Had an interesting conversation with David Allison, PhD, an obesity expert at the University of Alabama at Birmingham and one of the clearest thinkers on weight-loss issues I know. Allison feels that, outside actual clinical environments (where clinical language is used), experts are nervous about discussing the extent to which deprivation is a part of losing weight. It’s as if it’s a bad word—as if there’s a magic way to get there in which you don’t feel deprived, don’t feel you’re making a sacrifice.

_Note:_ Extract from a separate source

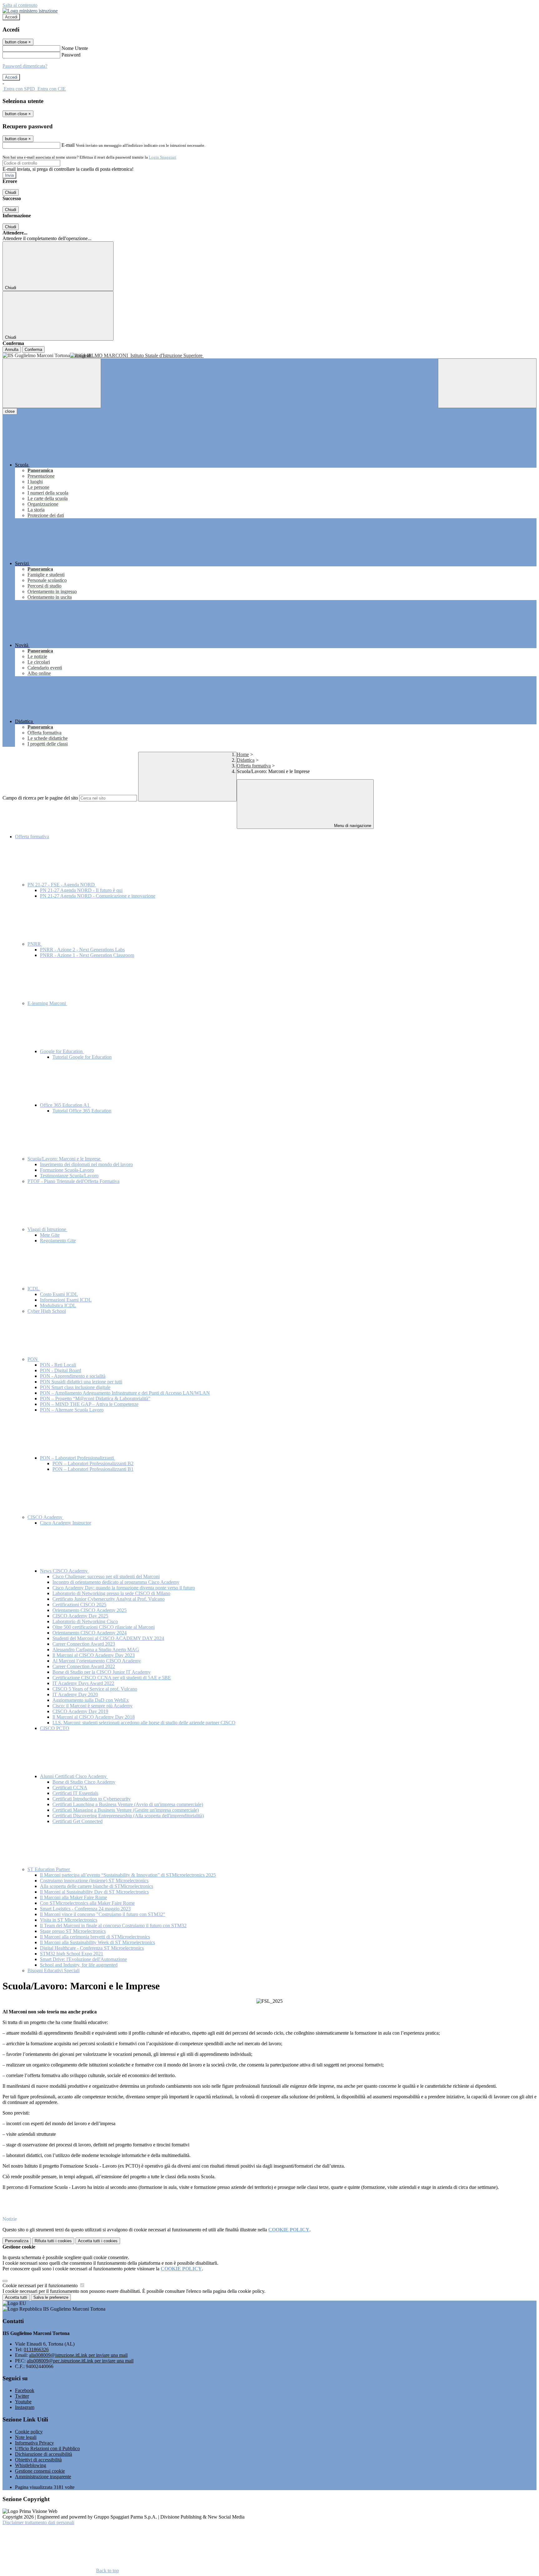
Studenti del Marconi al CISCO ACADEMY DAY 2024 (108, 1638)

Allison thinks this is counterproductive because acceptance that you will be somewhat deprived, that your desires will be unfilled, is one of the things that motivates. Think of it in terms of athletics: We celebrate the pain that athletes go through to make their goal. Or in terms of the all-nighters students pull to ace a test: Sleep deprivation is a badge of honor.

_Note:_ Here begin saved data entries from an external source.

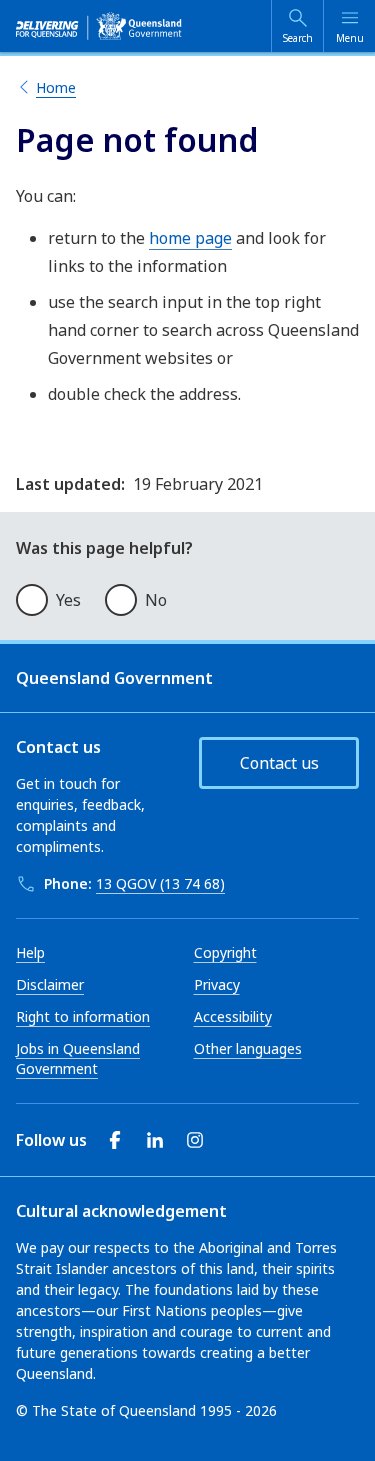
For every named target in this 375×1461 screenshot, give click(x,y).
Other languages (248, 1048)
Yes (68, 600)
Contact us (279, 763)
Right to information (83, 1016)
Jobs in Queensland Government (78, 1058)
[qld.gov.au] (99, 26)
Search (298, 38)
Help (30, 952)
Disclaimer (50, 984)
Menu (350, 38)
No (156, 600)
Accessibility (233, 1016)
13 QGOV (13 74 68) (160, 883)
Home (56, 87)
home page (190, 238)
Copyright (225, 952)
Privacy (217, 984)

Getting what you want involves sacrifice and deprivation. We all know this—people who try to eat less know it more than most. The challenge is that eating is a several-times-a-day activity in an environment saturated with messages of indulgence.
Allison also pointed out that while it would be nice to think that, once we reach our goal weights, we can ease up on the throttle and cruise along without further sacrifice, many people who have lost weight permanently adjust permanently to some sacrifices. The reward for doing so: knowing you’re staying at a goal that you reached the hard way.